MLOps Engineer - Supercomputing

Who are we?

Coastal Carbon is a seed-funded startup on a mission to create positive impact through earth observation and AI. Founded at the University of Waterloo by a team of PhDs and engineers, we’re backed by some of the best AI and climate tech investors like HF0, Inovia Capital and Propeller Ventures, angels like James Tamplin (cofounder Firebase) and Sid Gorham (cofounder OpenTable, Granular), and partners like Amazon AWS and the United Nations.

What do we do?

We’re building multimodal foundation models for the natural world.

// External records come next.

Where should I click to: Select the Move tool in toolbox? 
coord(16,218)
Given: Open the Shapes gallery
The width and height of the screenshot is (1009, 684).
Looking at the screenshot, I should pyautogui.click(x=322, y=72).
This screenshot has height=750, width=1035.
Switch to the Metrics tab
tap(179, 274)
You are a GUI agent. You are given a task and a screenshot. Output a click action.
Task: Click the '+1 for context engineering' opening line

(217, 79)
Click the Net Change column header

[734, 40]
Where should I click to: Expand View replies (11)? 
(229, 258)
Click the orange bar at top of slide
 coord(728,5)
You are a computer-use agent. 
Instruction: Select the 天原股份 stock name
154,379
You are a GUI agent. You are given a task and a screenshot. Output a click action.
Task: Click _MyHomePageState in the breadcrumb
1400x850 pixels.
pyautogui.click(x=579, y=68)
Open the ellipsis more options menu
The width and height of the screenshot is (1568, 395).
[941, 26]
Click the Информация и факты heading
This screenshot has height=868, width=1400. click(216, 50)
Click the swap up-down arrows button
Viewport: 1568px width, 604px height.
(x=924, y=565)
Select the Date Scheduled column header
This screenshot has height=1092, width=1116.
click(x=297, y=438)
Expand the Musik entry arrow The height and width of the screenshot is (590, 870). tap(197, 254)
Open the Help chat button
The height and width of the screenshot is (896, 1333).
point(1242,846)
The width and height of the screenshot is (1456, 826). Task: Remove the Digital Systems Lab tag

We believe there’s more to the world than the internet + more to intelligence than memorizing the internet. Our models are trained on satellite remote sensing and real world ground truth data, and are used by our customers in nature conservation, carbon dioxide removal, and government to protect and positively impact our increasingly changing world. Our ultimate goal is to build AGI of the natural world.

About the role

We are seeking an MLOps Engineer to join our team and help run large-scale experiments, managing the infrastructure for foundation models and large machine learning models efficiently on GPUs.

The role will involve:

GPU Programming:
- Implement scalable pipelines, optimize models for performance and accuracy, and ensure they are production-ready.
- Write low-level code to maximize the capacity of high-end GPUs.
- Enhance models and pipelines for efficient inference, integrating low-level efficient code within a high-level MLOps framework.
Cloud Supercomputing:
- Collaborate with AI scientists and engineers to build and maintain scalable, efficient, and secure infrastructure.
- Demonstrate strong expertise in the distributed computation infrastructure of current-generation GPU clusters.
- Maintain and update training environments on clusters.
Host Management:
- Operate large GPU supercomputing clusters both on-premises and in the cloud for training and serving production models.
- Implement Infrastructure as Code (IaC) best practices, enhance deployment pipelines, and ensure robust, secure service delivery across production environments.

Requirements

Bachelor’s degree in computer science, engineering, a related field, or equivalent experience.
3+ years of relevant work experience.
Experience with scalable training-inference pipelines, with a strong preference for experience on AWS. Familiarity with AWS, GCP, Azure, etc.
Location wise, strong preference for in-person in San Francisco however remote work is possible for exceptional candidates.

Nice to have

Proficiency in scripting languages such as Python, Bash, or PowerShell.
Demonstrated experience with deep learning and transformer models.
Understanding of generative AI, with knowledge or interest in fine-tuning and using foundation models for applications.
Proficiency in frameworks like PyTorch or TensorFlow.
Experience with containerization and orchestration technologies such as Docker and Kubernetes.
Team player, willing to undertake various tasks to support the team.